Jotun Is an EXTREMELY Difficult Game, and That's What Makes It Magical

About halfway through playing Jotun: Valhalla Edition for the Nintendo Wii U, I decided I'd post my review once I'd finished the game.

Today, about a week after my first attempt at defeating the final boss, Odin, I've reconsidered. If I stick to my original plan, this review may never see the light of day.

In most games, dying dozens and dozens of times in a row while attempting to take down one seemingly unbeatable boss would be unbearable. Somehow, Jotun manages to make every defeat a learning experience and a ton of fun.

Jotun: Valhalla edition title screen

(via Thunder Lotus Games)


In Jotun, players control a butt-kicking lady Norse warrior named Thora (after the legendary god of strength, Thor). After she dies an "inglorious death" in a shipwreck, the gods give her a second chance to prove herself worthy of entering the beautiful Valhalla in the afterlife.

Jotun: Thora dies an inglorious death

(via Thunder Lotus Games)

To do this, she must navigate through various regions, collecting runes and defeating towering, powerful elemental enemies from Norse mythology called Jotun.

Mighty as Thora may have been in life, in this mystical realm it quickly becomes apparent that she's only human. With only her axe to aid her, survival will be nearly impossible.

Take a look at this first boss, Jera the nature jotun. First off, she is huge. See that small dark figure to the right of the blue flower at the bottom of the image? That's the player, Thora. Suffice it to say, Jera is an intimidating foe.

Jera the nature Jotun boss battle

(via Thunder Lotus Games)

In my first battle against her, I died almost instantly, prompting a game-over screen reading, "You have failed to impress the gods." I felt pretty helpless with Thora's axe making only a small dent in Jera's overall health with each whack and Jera coming at me with branch whips, wriggling tentacles and a noxious poison gas.

So when—after multiple tries and carefully studying Jera's movements—I was finally able to beat Jera, I felt like I'd really accomplished something. I'd impressed the gods! The fact that Thora is a mere mortal among gods makes these defeats feel like well-earned victories.

But even after that feat, there was still a lot more to be done. The hub world, awesomely named Ginungagap, connects five regions, each with a couple of levels and a boss jotun to call their own.

After the first area, players are free to play other levels in whatever order they please, allowing them to exit tougher areas and revisit them once they've built up their strength. I happened to enter one level early on before being swarmed by dozens of dwarves and deciding I wasn't ready for it just yet.
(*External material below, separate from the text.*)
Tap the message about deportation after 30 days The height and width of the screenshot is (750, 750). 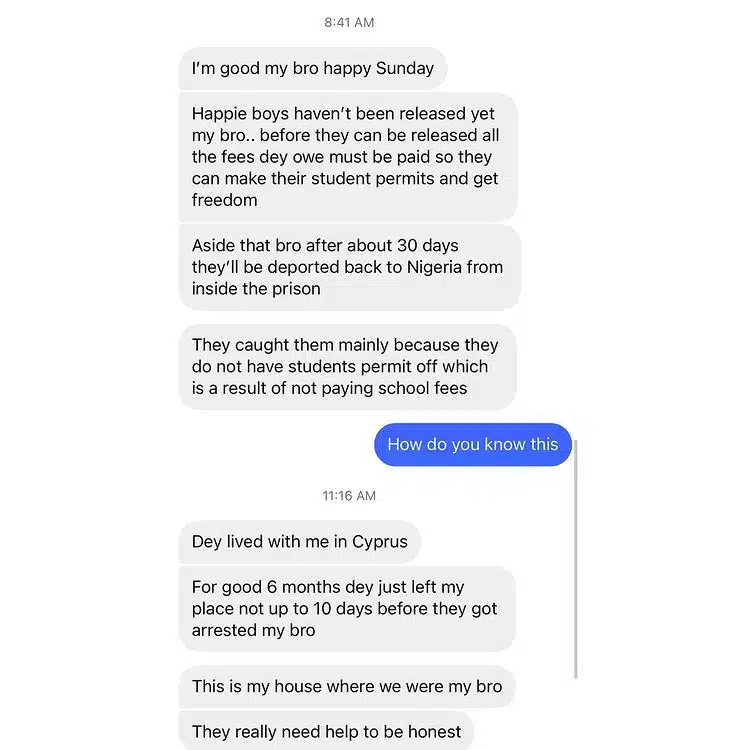click(349, 267)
Jotun: Thora runs from dwarves

(via Thunder Lotus Games)

There's only one mandatory objective in each level, and that's to find its rune. Both runes from a region will allow Thora to fight the area's jotun, but if you don't poke around and look for the level's hidden goodies, chances are that you won't make it very far. If you want to actually beat the game, you'll want to explore as thoroughly as possible.
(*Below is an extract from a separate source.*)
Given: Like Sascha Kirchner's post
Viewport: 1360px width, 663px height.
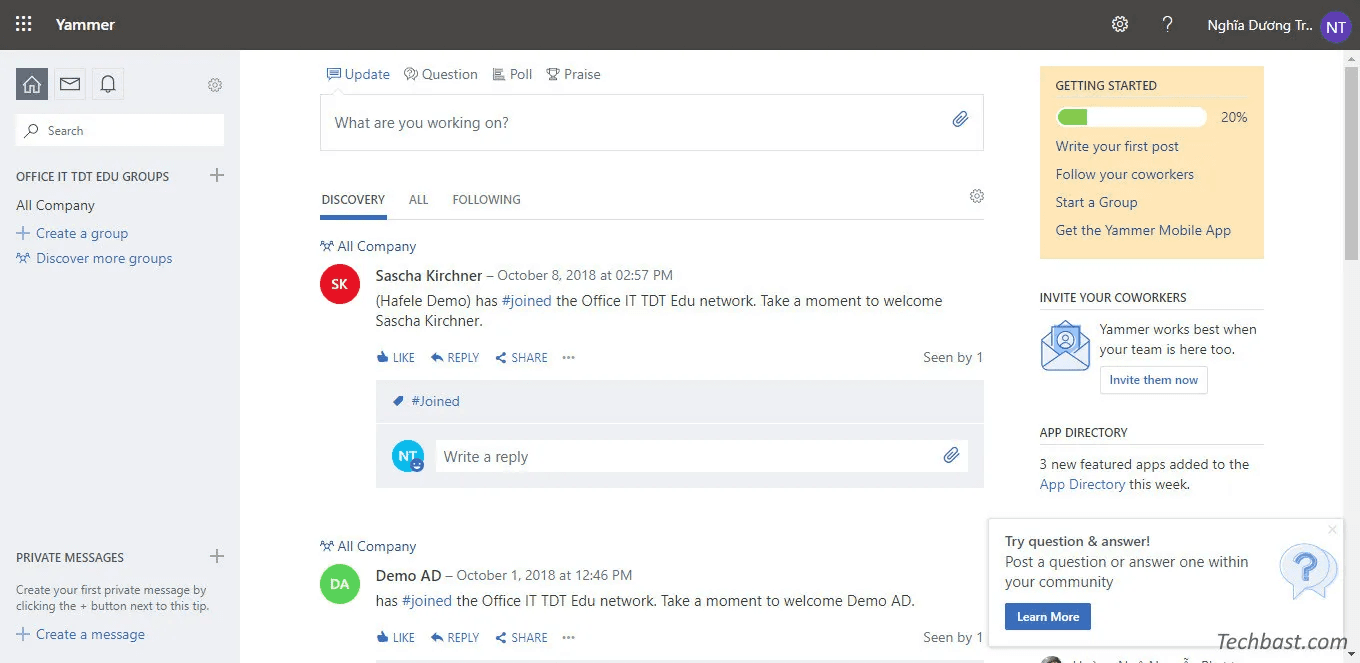Looking at the screenshot, I should [x=396, y=358].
Tucked away in secluded spots you'll find Ithunn's apples, which expand your health bar. Hidden god shrines in each area will grant you special god powers, such as the ability to use Thor's hammer, Mjölnir, or Loki's power of deception, which creates a decoy of Thora to confuse enemies. Unless you unlock these, you'll be forced to fight with just your axe in tow, which in my experience spells death.
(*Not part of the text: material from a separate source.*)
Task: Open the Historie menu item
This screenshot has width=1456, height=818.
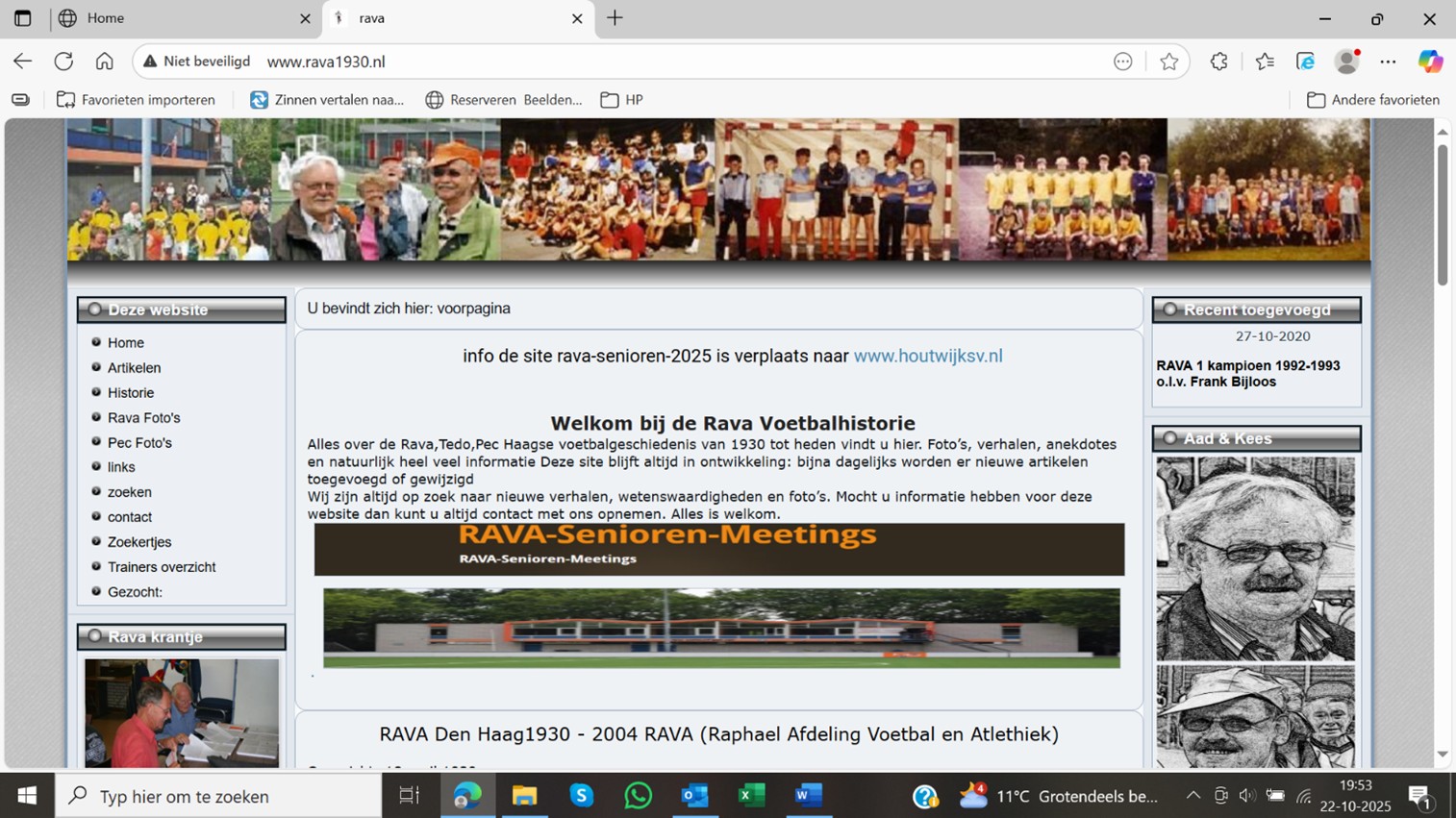Action: tap(131, 392)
Each of the levels within Jotun is beautiful in its own way, and no two levels share the same gimmick. From a giant, icy lake where you repeatedly have to dodge a powerful creature lurking under the water to a level where paths are unlocked by drawing gorgeous constellations in the sky, this game definitely gets it right.

Jotun: Making constellations

(via Thunder Lotus Games)

But where the game really shines is in the just-short-of-frustrating, exceedingly difficult boss battles. Whether you're fighting a massive winter demon or a fiery blacksmith jotun, you will be dying a lot. Trial and error will eventually get you through these fights—unless you're me and you're fighting Odin.

Odin is basically a big jerk. It's pretty much futile to try to avoid the trajectory of his homing spears, and once you get his health down, he starts summoning the five previous jotun bosses. If you thought they were tough the first time, it's way worse when you're avoiding three of them, plus the big boss you're actually fighting.

But I still haven't given up, because the challenge is what makes the game worthwhile. Every time the game reminds me that I've failed to impress the gods, it motivates me even further to try again.

It helps that the game itself is so pretty. The hand-drawn characters and backgrounds are stunning, and the haunting, operatic music is the perfect complement to the visuals. Plus, Norse mythology is fascinating, and it's nice to learn more about it than what I know based on Marvel movies.

Even though I haven't beaten it yet, I can't recommend Jotun more. I'm going to keep trying until I finally impress Odin. So if you're looking for something that will challenge you again and again, Jotun is your game.